— Start of SELECTED EXCERPT —

19 years since the violent Kosovo pogrom

Today marks the 19th anniversary of the violent unrest in Kosovo when 19 people were killed, 900 injured and 800 buildings destroyed or damaged, including 29 Serbian Orthodox churches or monasteries from the 14th and 15th centuries.

The 2004 unrest in Kosovo is the worst ethnic violence case in Kosovo since the end of the 1998–99 conflict. The violence erupted in the partitioned town of Kosovo Mitrovica, leaving hundreds wounded and at least 14 people dead. The unrest was precipitated by misleading reports in the Kosovo Albanian media which falsely claimed that three Kosovo Albanian boys had drowned after being chased into the Ibar River by a group of Kosovo Serbs. UN peacekeepers and NATO troops scrambled to contain a raging gun battle between Serbs and Albanians.

International courts in  Priština have prosecuted people who attacked several Serbian Orthodox churches, handing down prison sentences ranging from 21 months to 16 years. Some of the destroyed churches have since been rebuilt by the Government of Kosovo in cooperation with the Serbian Orthodox Church and the UN mission in Kosovo.

The events in Kosovo brought an immediate angry reaction on the streets of Serbia. On the evening of 17 March, crowds gathered in Belgrade, Novi Sad and Niš to demonstrate against the treatment of the Kosovo Serbs. Despite appeals for calm by Metropolitan Amfilohije, the 17th-century Bajrakli Mosque was set on fire. Islam-aga’s Mosque in the southern city of Niš was also set on fire.

The international community was taken by surprise by the sudden upsurge in violence. Kosovo had been fairly quiet since the end of 1999, although there had been occasional small-scale ethnic clashes throughout the past five years and ongoing tension between Serbs and Albanians. This had, however, largely gone unnoticed by the Western media since 1999.

— End of SELECTED EXCERPT —

PROMPT A ▸ In the article on the Kosovo unrest, which cities in Serbia saw crowds gather on the evening of 17 March?
PROMPT B ▸ Reproduce the listing from the line holding "The image size is (1920, 1080). At" through the end of the listing, both ends included, replacing "Viewport" with "Window size" and changing nothing else. Give only those lines.
The listing that follows is unrelated to the article on the Kosovo unrest.

— Start of AVAILABLE RECORDS —

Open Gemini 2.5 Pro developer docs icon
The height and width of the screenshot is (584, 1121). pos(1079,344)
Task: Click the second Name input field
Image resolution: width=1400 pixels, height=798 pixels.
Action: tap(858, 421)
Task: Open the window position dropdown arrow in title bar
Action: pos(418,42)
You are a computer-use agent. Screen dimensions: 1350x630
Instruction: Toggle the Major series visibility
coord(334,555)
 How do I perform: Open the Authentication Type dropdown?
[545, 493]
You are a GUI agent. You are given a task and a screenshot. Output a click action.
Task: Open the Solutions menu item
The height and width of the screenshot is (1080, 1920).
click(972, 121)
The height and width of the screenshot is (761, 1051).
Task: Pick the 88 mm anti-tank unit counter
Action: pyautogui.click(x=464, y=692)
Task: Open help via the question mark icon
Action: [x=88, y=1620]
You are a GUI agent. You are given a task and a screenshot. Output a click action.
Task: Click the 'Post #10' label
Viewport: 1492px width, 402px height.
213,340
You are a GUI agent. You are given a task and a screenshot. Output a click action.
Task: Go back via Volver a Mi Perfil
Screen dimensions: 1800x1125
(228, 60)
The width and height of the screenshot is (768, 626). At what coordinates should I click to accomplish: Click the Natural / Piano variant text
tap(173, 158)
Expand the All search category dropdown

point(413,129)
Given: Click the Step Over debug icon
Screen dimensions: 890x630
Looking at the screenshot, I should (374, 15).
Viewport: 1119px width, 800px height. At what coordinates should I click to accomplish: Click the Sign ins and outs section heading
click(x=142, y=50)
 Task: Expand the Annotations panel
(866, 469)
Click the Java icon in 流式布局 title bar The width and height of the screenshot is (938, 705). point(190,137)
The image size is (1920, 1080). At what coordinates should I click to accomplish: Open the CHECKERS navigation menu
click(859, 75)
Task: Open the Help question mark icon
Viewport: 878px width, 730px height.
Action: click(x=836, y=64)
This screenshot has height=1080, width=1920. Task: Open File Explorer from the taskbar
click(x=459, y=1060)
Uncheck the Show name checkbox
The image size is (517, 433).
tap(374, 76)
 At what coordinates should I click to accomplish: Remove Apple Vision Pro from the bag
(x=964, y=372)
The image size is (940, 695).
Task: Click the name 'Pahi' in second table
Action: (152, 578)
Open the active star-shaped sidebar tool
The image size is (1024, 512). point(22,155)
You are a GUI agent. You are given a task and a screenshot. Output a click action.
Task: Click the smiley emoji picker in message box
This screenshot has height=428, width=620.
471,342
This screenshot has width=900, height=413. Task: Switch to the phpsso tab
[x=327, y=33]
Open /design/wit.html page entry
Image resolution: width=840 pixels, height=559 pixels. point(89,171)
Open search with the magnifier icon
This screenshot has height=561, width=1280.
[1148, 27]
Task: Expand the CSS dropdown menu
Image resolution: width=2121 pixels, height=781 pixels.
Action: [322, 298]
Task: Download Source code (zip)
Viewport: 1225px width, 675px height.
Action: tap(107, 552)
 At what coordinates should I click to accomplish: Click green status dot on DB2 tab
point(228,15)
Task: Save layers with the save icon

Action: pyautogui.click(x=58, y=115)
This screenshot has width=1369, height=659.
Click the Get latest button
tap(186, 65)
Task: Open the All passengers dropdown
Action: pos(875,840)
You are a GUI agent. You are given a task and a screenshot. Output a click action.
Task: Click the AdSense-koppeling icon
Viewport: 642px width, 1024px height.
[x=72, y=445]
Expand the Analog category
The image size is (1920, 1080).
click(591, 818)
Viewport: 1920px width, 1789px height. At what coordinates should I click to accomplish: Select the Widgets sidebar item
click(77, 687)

— End of AVAILABLE RECORDS —

RESULT A ▸ Belgrade, Novi Sad, Niš

RESULT B ▸
The image size is (1920, 1080). At what coordinates should I click to accomplish: Open the CHECKERS navigation menu
click(859, 75)
Task: Open the Help question mark icon
Window size: 878px width, 730px height.
Action: click(x=836, y=64)
This screenshot has height=1080, width=1920. Task: Open File Explorer from the taskbar
click(x=459, y=1060)
Uncheck the Show name checkbox
The image size is (517, 433).
tap(374, 76)
 At what coordinates should I click to accomplish: Remove Apple Vision Pro from the bag
(x=964, y=372)
The image size is (940, 695).
Task: Click the name 'Pahi' in second table
Action: (152, 578)
Open the active star-shaped sidebar tool
The image size is (1024, 512). point(22,155)
You are a GUI agent. You are given a task and a screenshot. Output a click action.
Task: Click the smiley emoji picker in message box
This screenshot has height=428, width=620.
471,342
This screenshot has width=900, height=413. Task: Switch to the phpsso tab
[x=327, y=33]
Open /design/wit.html page entry
Image resolution: width=840 pixels, height=559 pixels. point(89,171)
Open search with the magnifier icon
This screenshot has height=561, width=1280.
[1148, 27]
Task: Expand the CSS dropdown menu
Image resolution: width=2121 pixels, height=781 pixels.
Action: [322, 298]
Task: Download Source code (zip)
Window size: 1225px width, 675px height.
Action: tap(107, 552)
 At what coordinates should I click to accomplish: Click green status dot on DB2 tab
point(228,15)
Task: Save layers with the save icon

Action: pyautogui.click(x=58, y=115)
This screenshot has width=1369, height=659.
Click the Get latest button
tap(186, 65)
Task: Open the All passengers dropdown
Action: pos(875,840)
You are a GUI agent. You are given a task and a screenshot. Output a click action.
Task: Click the AdSense-koppeling icon
Window size: 642px width, 1024px height.
[x=72, y=445]
Expand the Analog category
The image size is (1920, 1080).
click(591, 818)
Window size: 1920px width, 1789px height. At what coordinates should I click to accomplish: Select the Widgets sidebar item
click(77, 687)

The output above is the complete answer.